What you will do:
A. Answer these about the kgdb patch email below, marking each answer (i), (ii), (iii) to match:
(i) On what date and at what time did Doug Anderson send this reply?
(ii) In kgdb_roundup_cpus(), which call sits between local_irq_enable() and local_irq_disable()?
(iii) What example is given of a way to drop into kgdb?
B. Pick up the kgdb patch email below at its final line and keep writing it.

Document extract:
•••••

Re: [PATCH 6/7] smp: Don't yell about IRQs disabled in kgdb_roundup_cpus()

From: Doug Anderson
Date: Tue Oct 30 2018 - 18:21:48 EST


Daniel,

On Tue, Oct 30, 2018 at 2:42 AM Daniel Thompson
<daniel.thompson@xxxxxxxxxx> wrote:
>
> On Mon, Oct 29, 2018 at 11:07:06AM -0700, Douglas Anderson wrote:
> > In kgdb_roundup_cpus() we've got code that looks like:
> > local_irq_enable();
> > smp_call_function(kgdb_call_nmi_hook, NULL, 0);
> > local_irq_disable();
> >
> > In certain cases when we drop into kgdb (like with sysrq-g on a serial
> > console) we'll get a big yell that looks like:
> >
> > sysrq: SysRq : DEBUG
> > ------------[ cut here ]------------
> > DEBUG_LOCKS_WARN_ON(current->hardirq_context)

•••••

Data extract:

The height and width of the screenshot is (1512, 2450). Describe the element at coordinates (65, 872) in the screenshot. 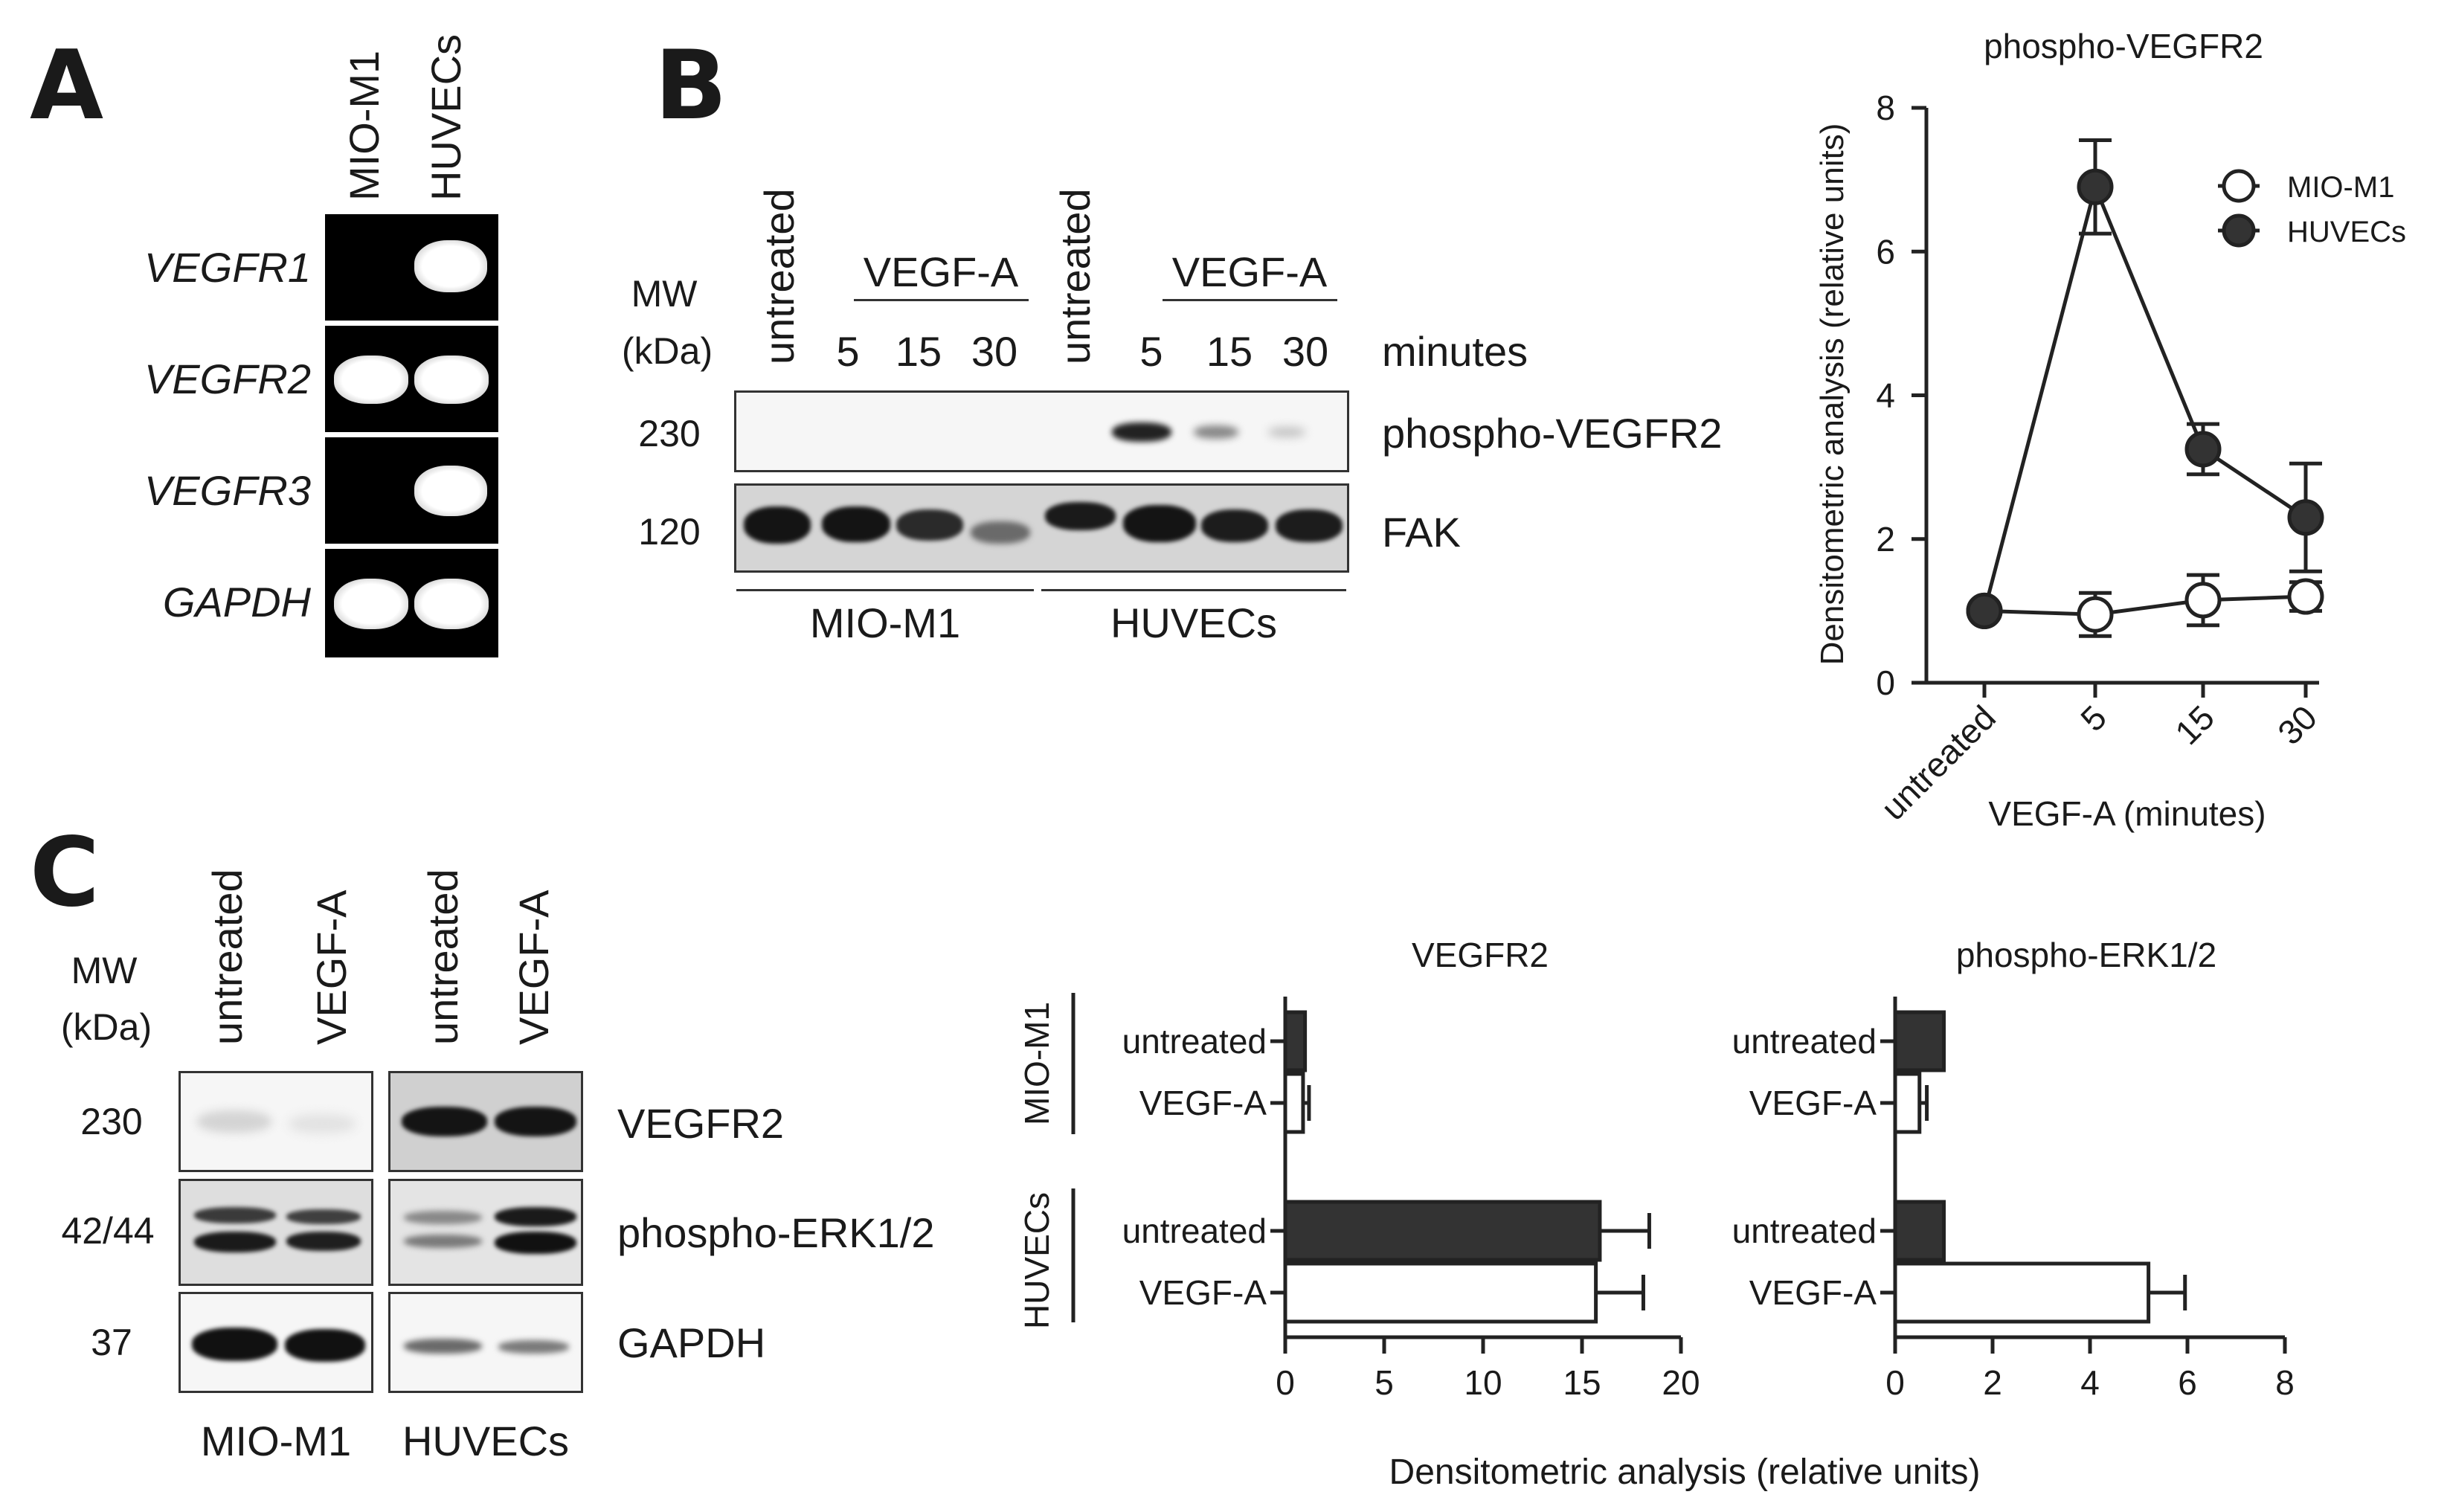

I see `panel-c-letter: C` at that location.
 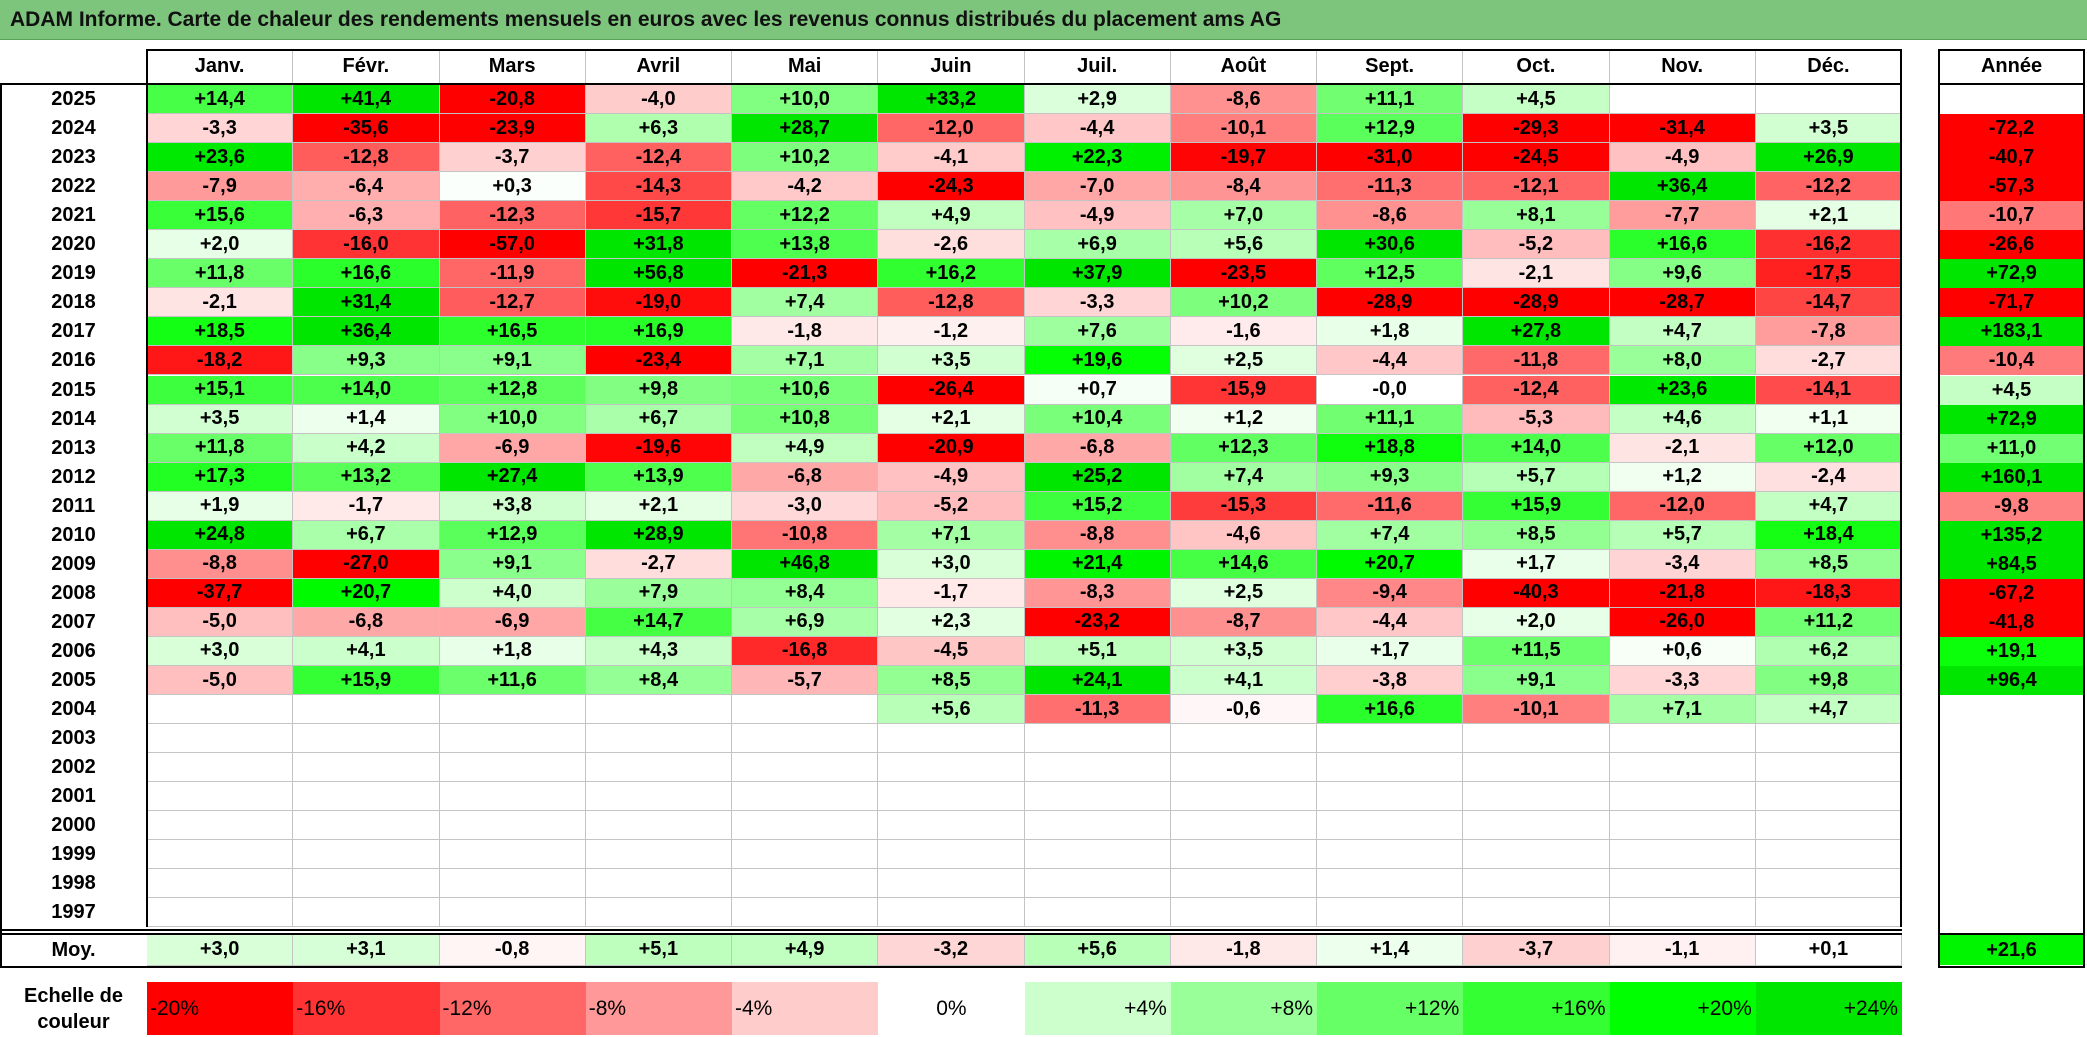 I want to click on heatmap-cell: -2,1, so click(x=1682, y=448).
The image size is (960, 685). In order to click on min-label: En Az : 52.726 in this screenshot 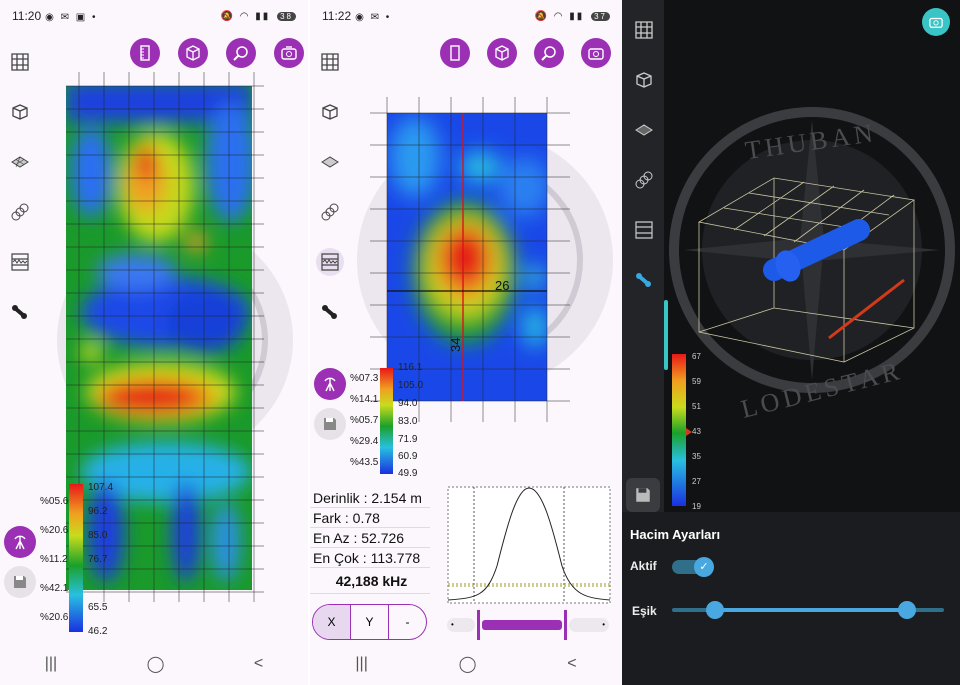, I will do `click(370, 538)`.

•••••

Responses in order:
A.
(i) Tue Oct 30 2018, 18:21:48 EST
(ii) smp_call_function(kgdb_call_nmi_hook, NULL, 0);
(iii) Using sysrq-g on a serial console

B.
> > WARNING: CPU: 0 PID: 0 at .../kernel/locking/lockdep.c:2875 lockdep_hardirqs_on+0xf0/0x160
> > CPU: 0 PID: 0 Comm: swapper/0 Not tainted 4.19.0 #27
> > pstate: 604003c9 (nZCv DAIF +PAN -UAO)
> > pc : lockdep_hardirqs_on+0xf0/0x160
> > ...
> > Call trace:
> > lockdep_hardirqs_on+0xf0/0x160
> > trace_hardirqs_on+0x188/0x1ac
> > kgdb_roundup_cpus+0x14/0x3c
> > kgdb_cpu_enter+0x53c/0x5cc
> > kgdb_handle_exception+0x180/0x1d4
> > kgdb_compiled_brk_fn+0x30/0x3c
> > brk_handler+0x134/0x178
> > do_debug_exception+0xfc/0x178
> > el1_dbg+0x18/0x78
> > kgdb_breakpoint+0x34/0x58
> > sysrq_handle_dbg+0x54/0x5c
> > __handle_sysrq+0x114/0x21c
> > handle_sysrq+0x30/0x3c
> > qcom_geni_serial_isr+0x2dc/0x30c
> > ...
> > ...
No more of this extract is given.